Weight Initialization — Xavier vs He

Where you start matters

Before training, every weight needs a starting value. That choice sounds trivial — but get it wrong and the network never trains at all.

All zeros symmetry

Every neuron computes the same thing and gets the same gradient — they stay identical forever. The network can't learn.

Too large explode

Activations grow layer by layer until they saturate or blow up. Gradients explode.

Too small vanish

Activations shrink toward zero through the layers.

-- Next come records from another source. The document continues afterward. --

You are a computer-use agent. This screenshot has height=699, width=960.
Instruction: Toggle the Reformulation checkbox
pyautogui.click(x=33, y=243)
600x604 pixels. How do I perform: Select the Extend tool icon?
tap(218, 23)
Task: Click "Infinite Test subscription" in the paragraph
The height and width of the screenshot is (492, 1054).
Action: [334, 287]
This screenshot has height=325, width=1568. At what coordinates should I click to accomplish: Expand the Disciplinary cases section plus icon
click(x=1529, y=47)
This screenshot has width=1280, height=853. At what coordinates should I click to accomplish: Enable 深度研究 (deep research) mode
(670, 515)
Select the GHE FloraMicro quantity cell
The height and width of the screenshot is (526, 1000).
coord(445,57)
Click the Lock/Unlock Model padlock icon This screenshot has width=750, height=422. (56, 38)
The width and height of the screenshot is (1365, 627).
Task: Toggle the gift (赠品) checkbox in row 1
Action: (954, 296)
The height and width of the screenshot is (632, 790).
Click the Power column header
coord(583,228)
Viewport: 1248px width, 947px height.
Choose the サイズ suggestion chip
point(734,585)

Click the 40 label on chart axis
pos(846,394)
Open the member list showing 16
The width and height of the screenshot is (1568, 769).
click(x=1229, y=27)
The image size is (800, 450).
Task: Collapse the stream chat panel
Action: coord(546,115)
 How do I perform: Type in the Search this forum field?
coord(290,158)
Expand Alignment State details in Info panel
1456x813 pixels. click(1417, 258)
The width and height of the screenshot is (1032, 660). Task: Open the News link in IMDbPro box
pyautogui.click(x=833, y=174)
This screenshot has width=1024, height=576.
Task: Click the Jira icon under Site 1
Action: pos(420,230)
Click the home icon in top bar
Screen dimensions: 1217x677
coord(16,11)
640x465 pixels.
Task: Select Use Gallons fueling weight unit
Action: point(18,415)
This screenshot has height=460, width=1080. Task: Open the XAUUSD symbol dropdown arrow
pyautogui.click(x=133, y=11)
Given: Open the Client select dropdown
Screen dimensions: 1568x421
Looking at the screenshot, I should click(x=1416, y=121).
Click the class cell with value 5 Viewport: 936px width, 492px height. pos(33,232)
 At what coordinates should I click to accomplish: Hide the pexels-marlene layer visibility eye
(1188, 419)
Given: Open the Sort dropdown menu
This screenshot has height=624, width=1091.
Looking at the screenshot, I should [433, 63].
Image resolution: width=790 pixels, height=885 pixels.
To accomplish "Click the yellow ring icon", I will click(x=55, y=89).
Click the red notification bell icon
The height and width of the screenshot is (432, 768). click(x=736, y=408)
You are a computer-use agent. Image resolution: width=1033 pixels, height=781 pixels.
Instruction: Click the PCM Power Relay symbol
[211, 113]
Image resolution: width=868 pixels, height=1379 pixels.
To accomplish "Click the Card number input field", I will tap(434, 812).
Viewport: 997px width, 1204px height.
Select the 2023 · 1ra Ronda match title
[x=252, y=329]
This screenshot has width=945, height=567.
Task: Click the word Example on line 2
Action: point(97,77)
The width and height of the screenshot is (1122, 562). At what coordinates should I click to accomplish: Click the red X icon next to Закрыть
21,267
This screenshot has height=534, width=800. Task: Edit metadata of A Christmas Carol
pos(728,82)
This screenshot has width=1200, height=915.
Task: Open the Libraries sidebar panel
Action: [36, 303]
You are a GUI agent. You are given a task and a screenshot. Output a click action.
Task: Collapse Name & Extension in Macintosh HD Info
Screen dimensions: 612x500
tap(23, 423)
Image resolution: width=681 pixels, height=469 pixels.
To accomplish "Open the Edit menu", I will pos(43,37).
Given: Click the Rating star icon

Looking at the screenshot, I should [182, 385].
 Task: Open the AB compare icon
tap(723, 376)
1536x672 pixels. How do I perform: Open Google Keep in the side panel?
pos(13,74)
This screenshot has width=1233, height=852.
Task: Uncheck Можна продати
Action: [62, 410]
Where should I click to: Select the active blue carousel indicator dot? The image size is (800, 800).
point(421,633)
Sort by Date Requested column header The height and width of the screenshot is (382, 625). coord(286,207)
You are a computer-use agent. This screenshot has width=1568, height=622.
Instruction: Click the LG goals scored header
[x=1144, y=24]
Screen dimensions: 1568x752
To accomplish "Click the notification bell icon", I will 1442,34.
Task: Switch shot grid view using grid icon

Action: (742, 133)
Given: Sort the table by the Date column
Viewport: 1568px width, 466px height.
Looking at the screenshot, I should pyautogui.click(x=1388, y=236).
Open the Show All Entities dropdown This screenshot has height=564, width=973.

Gradients vanish and learning stalls.

See variance across layers

Track the spread of activations through a deep stack: too-small fades out, too-large blows up, but a good init keeps it steady.

The principled fixes

Xavier / Glorot var = 1/n

Scale weights by the layer's fan-in (and fan-out). Designed for tanh/sigmoid — keeps variance ≈ constant across layers.

He / Kaiming var = 2/n

A bigger scale that accounts for ReLU zeroing out half the activations. The default for ReLU nets.

Small random weights break symmetry

Weights are random (not zero) to break symmetry; biases often start at 0.

The core idea

Choose the random scale so each layer's output variance ≈ its input variance. Then activations neither blow up nor fade as they pass through many layers — and gradients stay healthy.

In practice

Just use the defaults

Framework defaults are already sensible (Keras uses Xavier/Glorot, PyTorch a He/Kaiming variant) — the usual rule of thumb is He for ReLU layers, Xavier for tanh. Combined with BatchNorm and ReLU, init is far less fragile than it once was — but it still matters for very deep nets.